Chapter 4. White-box thinking: Understanding collaboration 77
MDSD Step 11: Create use case models at levels below the
enterprise
A common observation at this point in the flowdown process is that it seems we
do not need use cases at levels below the enterprise. We need enterprise use
cases to get the flowdown going, but then flowdown proceeds from operation to
operation without requiring use cases at other levels, right? Well, yes and no.
It is true that flowdown to determine logical system elements and the
collaborations and operations does not require the development of use cases,
but for the model to achieve completeness, attention should be given to use
cases at levels 1, 2, 3, and so forth.
Use cases at level 1 (and below) are useful for several purposes similar to the
widely known uses of use cases, namely for testing and project management.
They are also useful for documentation, since they show how the element is
used, that is, how its operations are used in sequence to accomplish a specific
result. The team responsible for building and testing a level 1 element, can use
the use cases for this element to schedule iterative builds and releases, and also
to derive test cases. Yes, they would also test using the element’s operations, but
these operations are atomic and do not always reflect complete usages.
Use cases for elements at any level can be determined from the operation
realizations at the level above. For example, looking at the white-box sequence
diagram of an enterprise operation, imagine shining a flashlight beam down the
page from the level 1 element. The light would illuminate only the interactions
with that element. The set of these interactions comprise a use case for that
element. The sequence of events, including both the requests made of the
element and the requests made by the element, are precisely one case of usage.
This sequence shows how this element is used to accomplish a higher level
purpose, namely the realization of the enterprise operation, and in turn the
higher level purpose of fulfilling the enterprise use case.

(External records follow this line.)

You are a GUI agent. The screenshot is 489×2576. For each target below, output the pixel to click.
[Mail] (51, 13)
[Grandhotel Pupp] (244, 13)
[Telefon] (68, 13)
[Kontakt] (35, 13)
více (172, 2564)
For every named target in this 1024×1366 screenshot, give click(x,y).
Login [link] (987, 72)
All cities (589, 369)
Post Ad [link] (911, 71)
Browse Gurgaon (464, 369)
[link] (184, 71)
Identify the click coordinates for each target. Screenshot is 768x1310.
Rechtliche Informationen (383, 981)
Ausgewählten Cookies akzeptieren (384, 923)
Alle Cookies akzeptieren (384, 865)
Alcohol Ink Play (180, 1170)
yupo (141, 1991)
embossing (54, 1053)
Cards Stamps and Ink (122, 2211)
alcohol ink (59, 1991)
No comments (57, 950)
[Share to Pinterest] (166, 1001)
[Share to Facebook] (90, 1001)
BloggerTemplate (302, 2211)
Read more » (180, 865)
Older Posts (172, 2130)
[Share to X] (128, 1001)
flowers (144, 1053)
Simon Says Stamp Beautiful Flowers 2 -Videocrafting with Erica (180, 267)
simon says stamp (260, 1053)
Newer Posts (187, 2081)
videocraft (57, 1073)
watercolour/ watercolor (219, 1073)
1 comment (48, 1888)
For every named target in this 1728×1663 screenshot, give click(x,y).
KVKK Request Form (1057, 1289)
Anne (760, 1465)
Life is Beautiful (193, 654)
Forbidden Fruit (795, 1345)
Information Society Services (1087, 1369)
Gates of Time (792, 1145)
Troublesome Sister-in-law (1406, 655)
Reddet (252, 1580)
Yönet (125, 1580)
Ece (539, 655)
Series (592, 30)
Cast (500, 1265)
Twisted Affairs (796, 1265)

It is important to see the interdependence between the use cases of elements at
level 1. The complete usages of each level 1 element are intertwined with those
of the other level 1 elements with which it collaborates to fulfill an enterprise
operation. You can think of an enterprise operation realization as a use case for
each level 1 element that participates in its realization. In practice, depending on
the purposes of the model being developed, it might or might not be necessary to
do the work to pull these use cases out of the realizations, using the flashlight
technique mentioned before, and to draw them out as use cases, complete with
use case diagrams and flows of events.
In general, if there is a team chartered to build an element, then this kind of work
is useful at that level; if the element in question is simply for analysis purposes
and will not be designed and built as such, then this work might not be justified.